== DATASET EXTRACT ==
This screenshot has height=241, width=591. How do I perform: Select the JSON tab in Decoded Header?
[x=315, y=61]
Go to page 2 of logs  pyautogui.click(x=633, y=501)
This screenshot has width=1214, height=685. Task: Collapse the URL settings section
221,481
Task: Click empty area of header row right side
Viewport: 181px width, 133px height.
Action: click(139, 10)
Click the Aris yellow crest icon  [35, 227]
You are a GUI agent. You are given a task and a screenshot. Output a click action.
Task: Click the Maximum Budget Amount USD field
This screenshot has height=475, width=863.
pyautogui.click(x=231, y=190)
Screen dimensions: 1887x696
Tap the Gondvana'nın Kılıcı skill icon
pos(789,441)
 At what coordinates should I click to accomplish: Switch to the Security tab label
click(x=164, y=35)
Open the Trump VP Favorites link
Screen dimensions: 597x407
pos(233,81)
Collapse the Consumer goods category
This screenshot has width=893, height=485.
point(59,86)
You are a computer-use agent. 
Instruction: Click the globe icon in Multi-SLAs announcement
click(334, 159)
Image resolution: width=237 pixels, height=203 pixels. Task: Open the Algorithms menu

== DIRECTIONS ==
Echo the material from the line containing "This screenshot has width=1214, height=685." through the end of the material, keeping both ends and changing nothing.

== ANSWER TO THIS EXERCISE ==
This screenshot has width=1214, height=685. Task: Collapse the URL settings section
221,481
Task: Click empty area of header row right side
Viewport: 181px width, 133px height.
Action: click(139, 10)
Click the Aris yellow crest icon  [35, 227]
You are a GUI agent. You are given a task and a screenshot. Output a click action.
Task: Click the Maximum Budget Amount USD field
This screenshot has height=475, width=863.
pyautogui.click(x=231, y=190)
Screen dimensions: 1887x696
Tap the Gondvana'nın Kılıcı skill icon
pos(789,441)
 At what coordinates should I click to accomplish: Switch to the Security tab label
click(x=164, y=35)
Open the Trump VP Favorites link
Screen dimensions: 597x407
pos(233,81)
Collapse the Consumer goods category
This screenshot has width=893, height=485.
point(59,86)
You are a computer-use agent. 
Instruction: Click the globe icon in Multi-SLAs announcement
click(334, 159)
Image resolution: width=237 pixels, height=203 pixels. Task: Open the Algorithms menu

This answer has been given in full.